Abstract

The renal handling of cimetidine (pKa = 6.8) was studied in the isolated perfused rat kidney (IPK). Concentrations in the therapeutic range (< 10 micrograms/ml) had little adverse effects on the functional parameters of the IPK, and even a concentration of 250 micrograms/ml still had only minor effects. When initial perfusate concentrations were low (< 2.5 micrograms/ml), the ratio of renal clearance over filtered amount (CLR/GF) was approximately 3, indicating net tubular secretion. CLR/GF decreased at increasing perfusate concentrations, and above 25 micrograms/ml, there was progressive net reabsorption (CLR/GF < 1). CLR/GF was highly dependent on variations in urine flow and pH, which is indicative of substantial tubular reabsorption by nonionic diffusion. A kinetic model was used to describe the renal handling of cimetidine.
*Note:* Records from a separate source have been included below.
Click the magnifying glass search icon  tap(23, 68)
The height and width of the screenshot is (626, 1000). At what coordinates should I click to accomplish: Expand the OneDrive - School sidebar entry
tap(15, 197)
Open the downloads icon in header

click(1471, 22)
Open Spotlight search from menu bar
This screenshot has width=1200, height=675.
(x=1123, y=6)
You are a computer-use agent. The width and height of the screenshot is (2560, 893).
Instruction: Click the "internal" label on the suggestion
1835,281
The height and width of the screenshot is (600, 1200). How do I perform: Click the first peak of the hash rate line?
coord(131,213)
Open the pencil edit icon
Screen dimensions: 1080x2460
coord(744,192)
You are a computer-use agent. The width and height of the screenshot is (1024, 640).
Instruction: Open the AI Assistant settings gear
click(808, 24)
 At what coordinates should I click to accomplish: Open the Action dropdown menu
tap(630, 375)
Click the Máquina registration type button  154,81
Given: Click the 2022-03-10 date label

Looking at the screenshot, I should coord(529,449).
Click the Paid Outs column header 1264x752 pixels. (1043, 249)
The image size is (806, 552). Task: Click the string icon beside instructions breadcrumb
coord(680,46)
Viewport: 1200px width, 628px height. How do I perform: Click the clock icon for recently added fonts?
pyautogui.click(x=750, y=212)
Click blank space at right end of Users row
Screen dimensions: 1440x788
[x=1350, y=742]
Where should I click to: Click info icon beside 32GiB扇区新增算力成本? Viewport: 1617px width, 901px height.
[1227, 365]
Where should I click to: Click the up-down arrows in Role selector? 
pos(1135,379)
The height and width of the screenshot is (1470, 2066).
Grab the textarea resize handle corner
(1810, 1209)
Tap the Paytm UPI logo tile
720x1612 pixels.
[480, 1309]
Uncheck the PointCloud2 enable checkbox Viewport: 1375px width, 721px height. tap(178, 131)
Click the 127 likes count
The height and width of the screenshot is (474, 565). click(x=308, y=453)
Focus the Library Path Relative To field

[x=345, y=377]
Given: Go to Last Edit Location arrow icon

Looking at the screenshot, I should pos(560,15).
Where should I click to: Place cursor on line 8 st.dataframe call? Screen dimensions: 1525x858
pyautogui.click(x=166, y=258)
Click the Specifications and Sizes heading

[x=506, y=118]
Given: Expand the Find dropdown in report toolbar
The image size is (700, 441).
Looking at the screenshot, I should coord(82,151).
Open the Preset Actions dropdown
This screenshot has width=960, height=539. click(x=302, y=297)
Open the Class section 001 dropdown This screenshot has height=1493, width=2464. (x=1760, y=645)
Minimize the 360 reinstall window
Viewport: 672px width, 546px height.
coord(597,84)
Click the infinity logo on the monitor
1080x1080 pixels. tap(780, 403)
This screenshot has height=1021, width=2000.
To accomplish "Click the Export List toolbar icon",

This model incorporates the variables influencing the clearance of cimetidine, like urine flow, glomerular filtration rate, and urine pH. Cimetidine was subject to active tubular secretion following Michaelis-Menten kinetics and passive tubular reabsorption of the unionized fraction. The constant for reabsorption was 197 +/- 40 microliters/min, the Michaelis-Menten constant for tubular secretion was 0.2 +/- 0.1 microgram/ml, and the maximum transport capacity was 1.3 +/- 0.3 microgram/min. Cimetidine did not accumulate in IPK, with kidney to perfusate ratios of approximately 2. In conclusion, the renal handling of cimetidine in the IPK is concentration-dependent and is determined by glomerular filtration, active tubular secretion, and a substantial flow- and pH-dependent passive reabsorption.